== Segment start ==

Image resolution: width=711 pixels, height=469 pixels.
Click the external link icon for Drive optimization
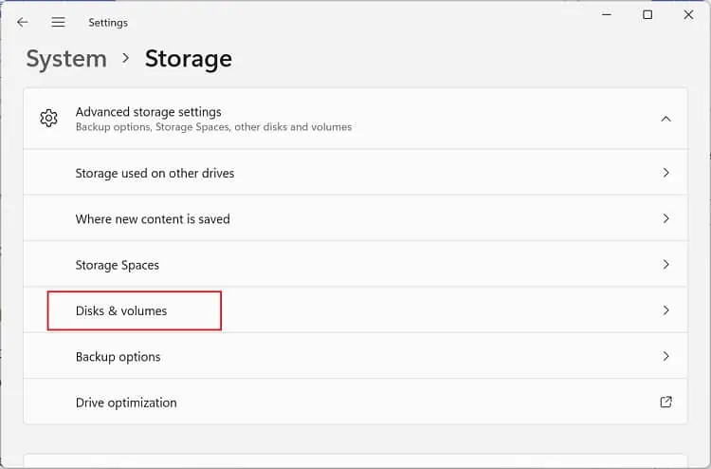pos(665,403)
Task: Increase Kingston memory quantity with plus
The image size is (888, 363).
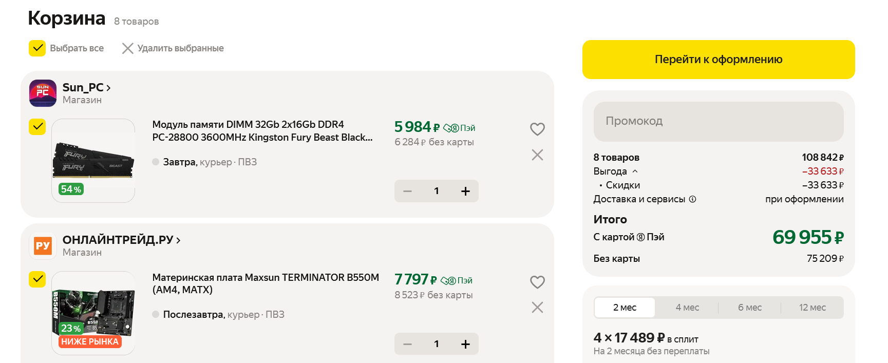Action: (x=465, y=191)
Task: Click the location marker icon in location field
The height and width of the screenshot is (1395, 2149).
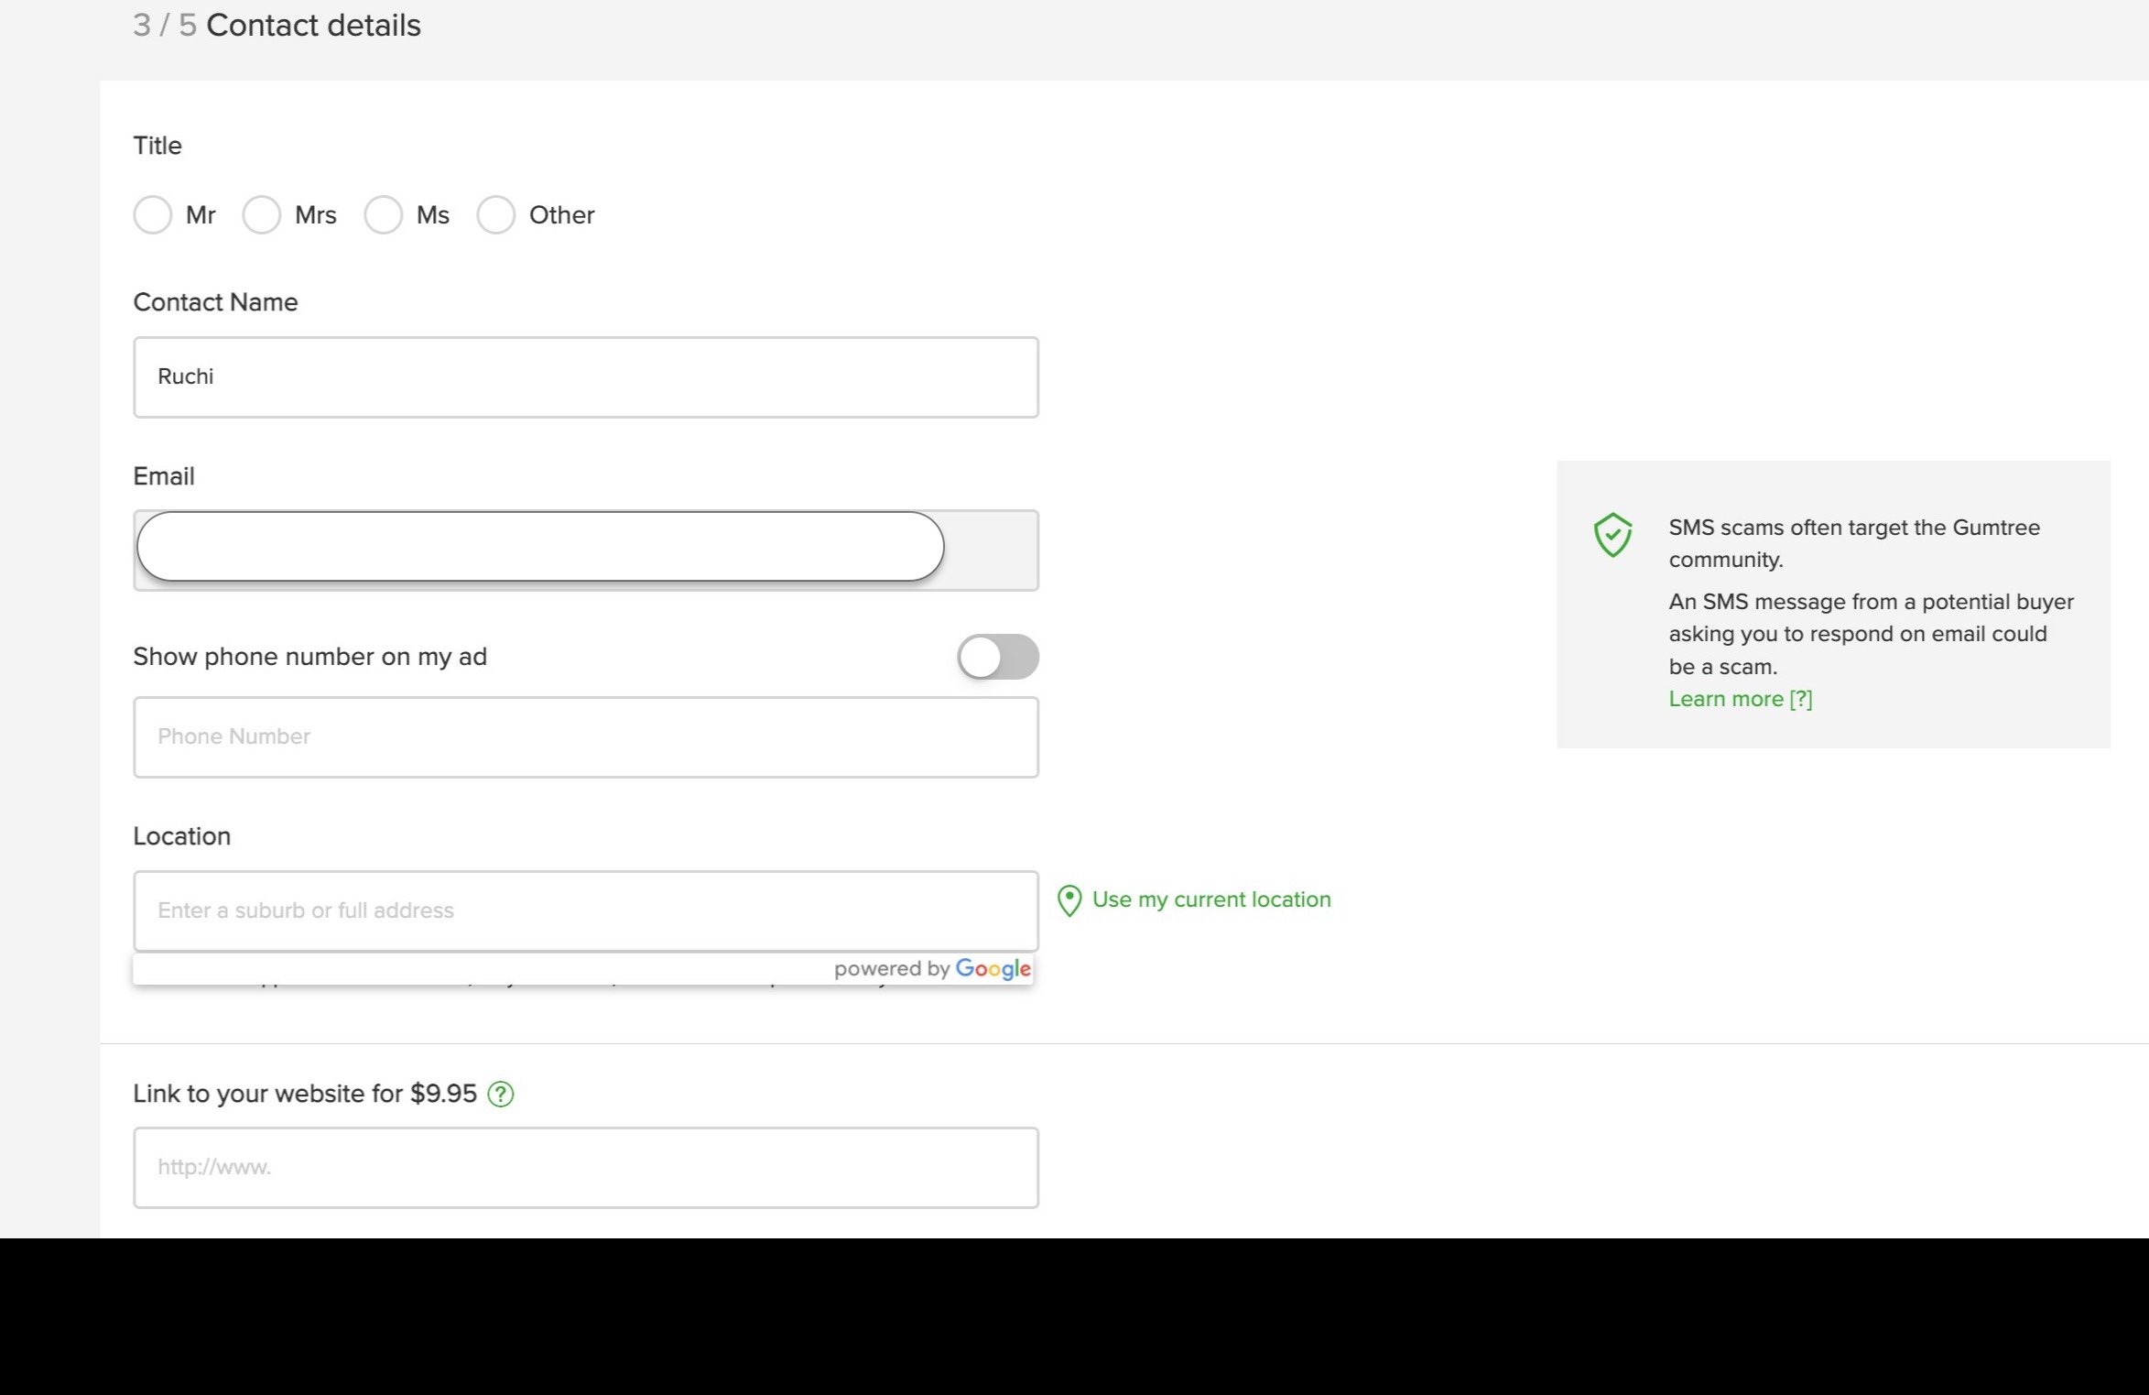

== Segment end ==
== Segment start ==

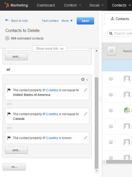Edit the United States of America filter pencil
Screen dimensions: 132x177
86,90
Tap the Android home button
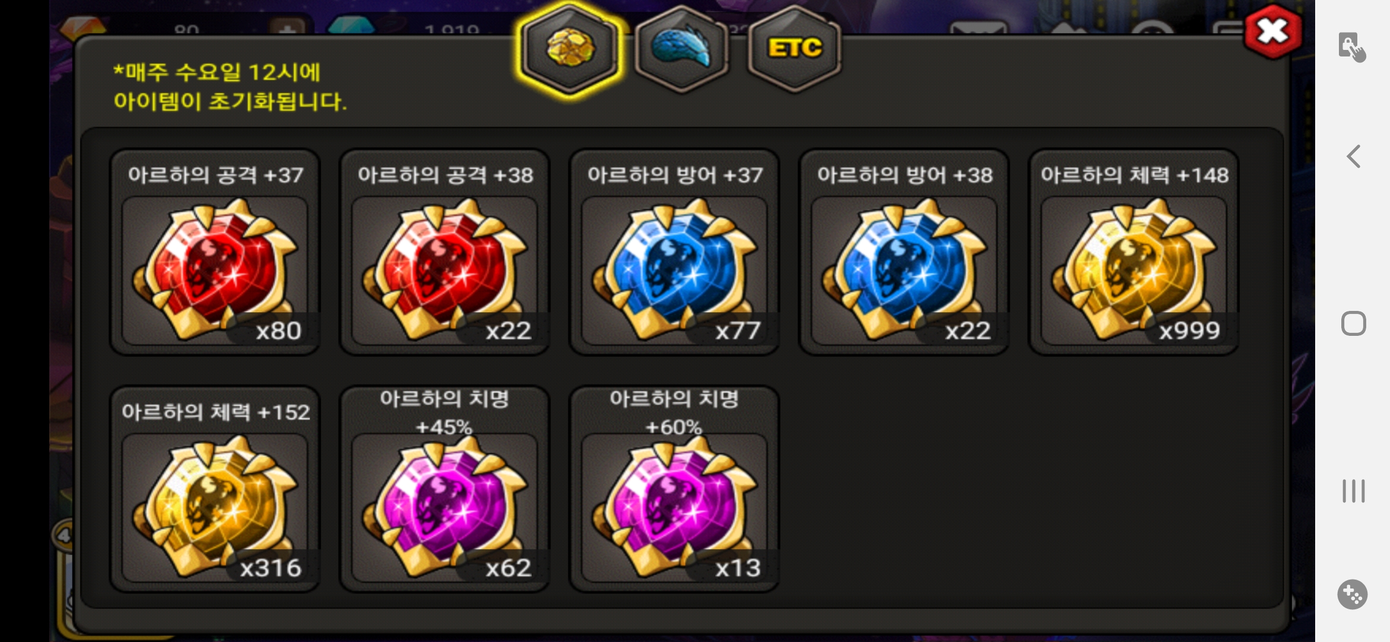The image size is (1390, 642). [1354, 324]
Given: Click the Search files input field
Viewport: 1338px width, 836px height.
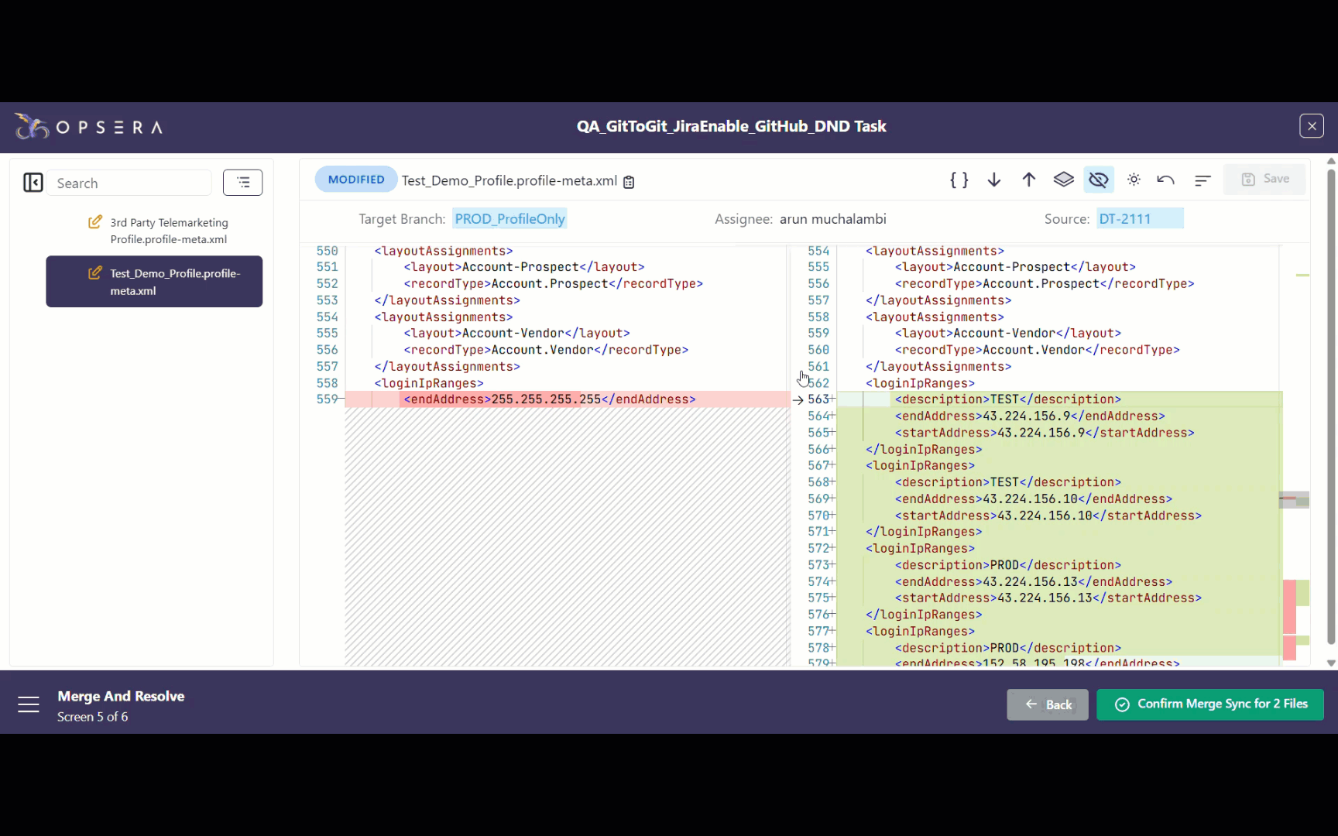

== Segment end ==

■ Problem statement: Each line that holds the word "Task" should be extracted from the records.

■ Problem solution:
Task: Increase Kingston memory quantity with plus
Task: Click the location marker icon in location field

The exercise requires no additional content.